### What to work on
Reproduce exactly, from the data that follows, the line with "Task: Toggle the", the line with "Screen dimensions: 1616x653", and every line that lies between them.

### Entries shown
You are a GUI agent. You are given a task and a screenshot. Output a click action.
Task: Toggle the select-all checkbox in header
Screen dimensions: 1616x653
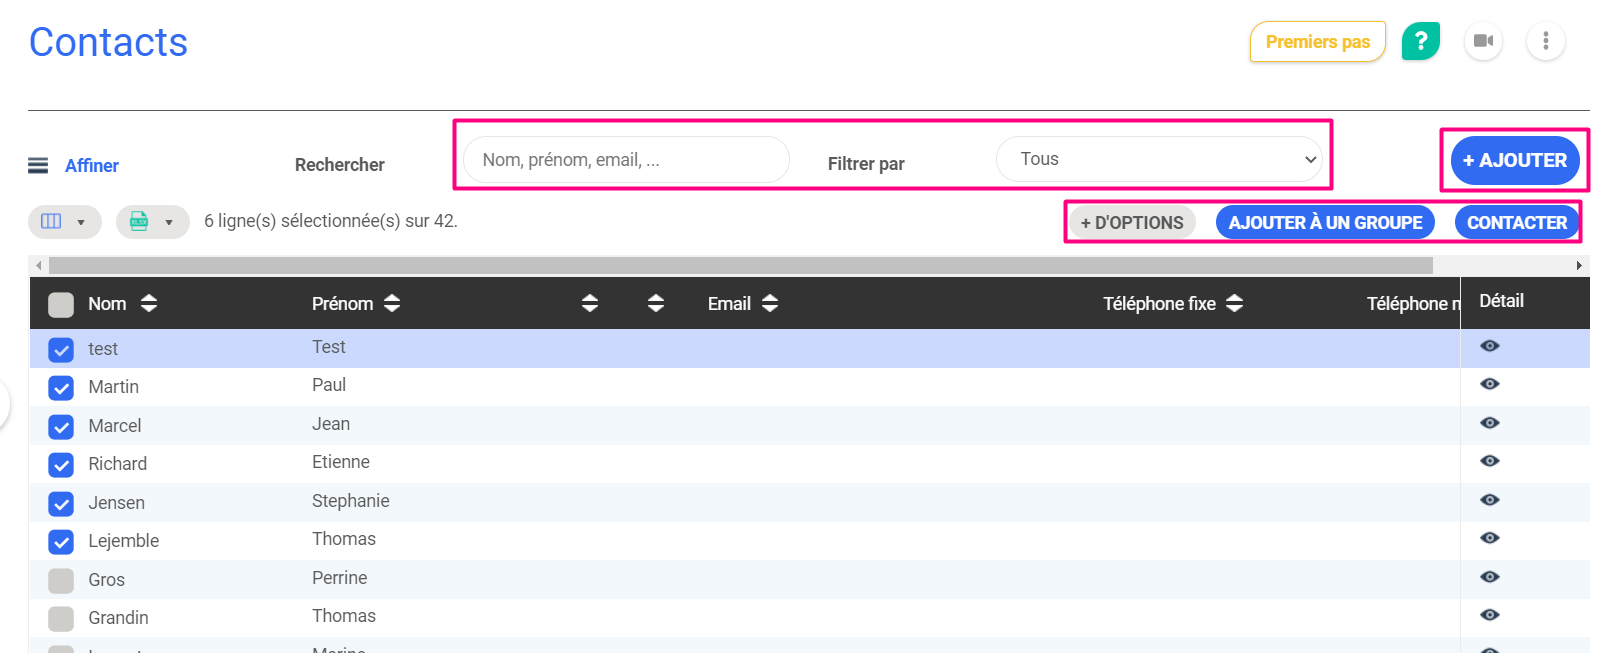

...

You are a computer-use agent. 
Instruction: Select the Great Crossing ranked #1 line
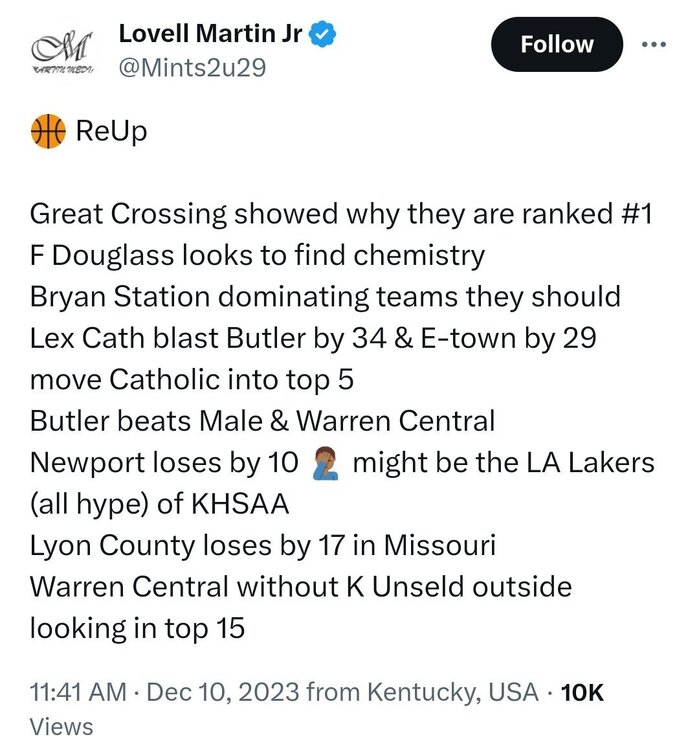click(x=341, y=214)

### Answer to the problem
Task: Toggle the select-all checkbox in header
Screen dimensions: 1616x653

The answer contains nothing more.